Guide to Color Conversion Filters

Nikon F6, Nikkor AF 24/2.8 D, Kodak Porta 400

Color conversion filters can be very useful when shooting color film, whether print film or slide film.  They give you control over the color cast of the resulting image, making it warm, neutral, or cool looking.

The above photograph was shot under interior incandescent lighting without any filtration, and as a result it turned out too warm looking.  Read on to understand why as well as how to counter this effect.

Color film has multiple layers which are each sensitive to light of a different primary color.  By its very nature, color film is "balanced" to expect a certain distribution or weighting of color across these layers.

This is referred to as white balance with digital cameras.  When you set a digital camera for a particular white balance (or let it decide via auto) the camera will re-adjust the color channels after the image has been captured to make whites white and all other colors neutral.

Color films are commonly balanced for daylight.  When a light source other than mid-day sunlight is used the balance of incoming colors can be different and the image can look too warm or cool, or have some other color cast to it.

Some color films, especially print films, can be less sensitive to color casts than others.  When I am shooting casually with print film I am less concerned about color conversion than if I am shooting landscape work on slide film.

Do you like the warm or cool results from shooting under different lighting?  Well if so, by all means don't bother with color conversion filters!  When shooting during sunrise or sunset (the golden hour) I never bother to cool the image down, I want the natural warm look.

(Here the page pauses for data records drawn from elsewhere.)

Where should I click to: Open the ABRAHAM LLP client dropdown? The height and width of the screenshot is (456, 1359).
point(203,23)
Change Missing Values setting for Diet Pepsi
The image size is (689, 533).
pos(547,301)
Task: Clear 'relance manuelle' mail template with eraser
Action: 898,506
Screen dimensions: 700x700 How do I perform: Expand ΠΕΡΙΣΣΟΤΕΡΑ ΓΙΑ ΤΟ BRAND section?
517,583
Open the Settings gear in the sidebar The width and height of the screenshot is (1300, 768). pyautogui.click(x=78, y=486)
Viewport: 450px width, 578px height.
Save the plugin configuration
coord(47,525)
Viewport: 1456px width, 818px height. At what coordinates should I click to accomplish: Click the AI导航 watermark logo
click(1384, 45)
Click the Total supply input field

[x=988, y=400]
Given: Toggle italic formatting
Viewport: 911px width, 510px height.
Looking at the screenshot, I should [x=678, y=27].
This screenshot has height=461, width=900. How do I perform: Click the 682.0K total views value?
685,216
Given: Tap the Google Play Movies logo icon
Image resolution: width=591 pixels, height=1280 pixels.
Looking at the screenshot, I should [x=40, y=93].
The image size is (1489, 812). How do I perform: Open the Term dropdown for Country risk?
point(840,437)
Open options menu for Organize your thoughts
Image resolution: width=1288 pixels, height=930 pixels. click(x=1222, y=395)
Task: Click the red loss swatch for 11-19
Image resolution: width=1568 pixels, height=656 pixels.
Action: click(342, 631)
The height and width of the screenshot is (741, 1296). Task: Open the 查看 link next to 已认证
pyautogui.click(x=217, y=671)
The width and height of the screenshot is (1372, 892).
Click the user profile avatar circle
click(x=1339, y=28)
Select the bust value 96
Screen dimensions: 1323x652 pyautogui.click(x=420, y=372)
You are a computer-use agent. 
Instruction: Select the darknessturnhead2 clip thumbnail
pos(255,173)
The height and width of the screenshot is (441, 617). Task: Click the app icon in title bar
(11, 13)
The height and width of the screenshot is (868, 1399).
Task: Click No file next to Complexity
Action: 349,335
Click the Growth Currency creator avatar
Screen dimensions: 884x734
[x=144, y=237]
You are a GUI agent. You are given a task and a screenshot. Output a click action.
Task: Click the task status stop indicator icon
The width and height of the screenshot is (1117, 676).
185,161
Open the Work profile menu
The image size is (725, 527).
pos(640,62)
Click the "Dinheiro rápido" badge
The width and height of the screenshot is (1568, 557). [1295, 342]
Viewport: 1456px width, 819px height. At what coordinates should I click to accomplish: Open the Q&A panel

But let's say that you are shooting in something other than mid-day sunlight and you want to reign in the color cast and achieve a neutral result, here are some of the more common color conversion filters I recommend using with daylight color film:







Shooting in the sun is what daylight films are for.  So why use any filter for a shot like this?  Skylight filters add the slightest amount of warming to compensate for the minor cooling influence of a bright blue sky, particularly in shady areas.  I prefer to use a 1A skylight filter as "protection" on my lenses rather than a straight UV filter as I never mind adding a hair more warmth to my pictures.









Even if sunlight is your primary source of light, when you are working in full shade the color is much cooler.  Here I was photographing one of my sons in an indoor swimming pool which was almost fully lit by windows running the length of the ceiling.  Counter the cooling effect of shade with an A-series (for "amber") warming filter, in this case I used an A2 filter (similar to 81A).






Incandescent lighting is much warmer looking than daylight.  For heavy cooling under incandescent lighting (good old light bulbs) use a B-series (for "blue") cooling filter.  Here I used my B12 filter (similar to 80A or 80B) under the light bulbs in our kitchen to render the white tile and stove top neutral.

European designations for color conversion filters go the B-for-blue versus A-for-amber route, while the American designations for the same filters are 81- & 85-series for warming and 82- & 80-series for cooling.

The European naming is easy, the larger the number the stronger the effect (ex. B12 cools more than B8).  The American naming is convoluted with its double-numbering and mixed up strengths (81B warms more than 81A, yet 80B cools less than 80A…).

Bottom line: if you want to break out beyond the simple recommendations I make above, arm yourself with a good conversion table (like the one at the end of Ken Rockwell's filter guide) to guide your advanced color conversion filtering technique.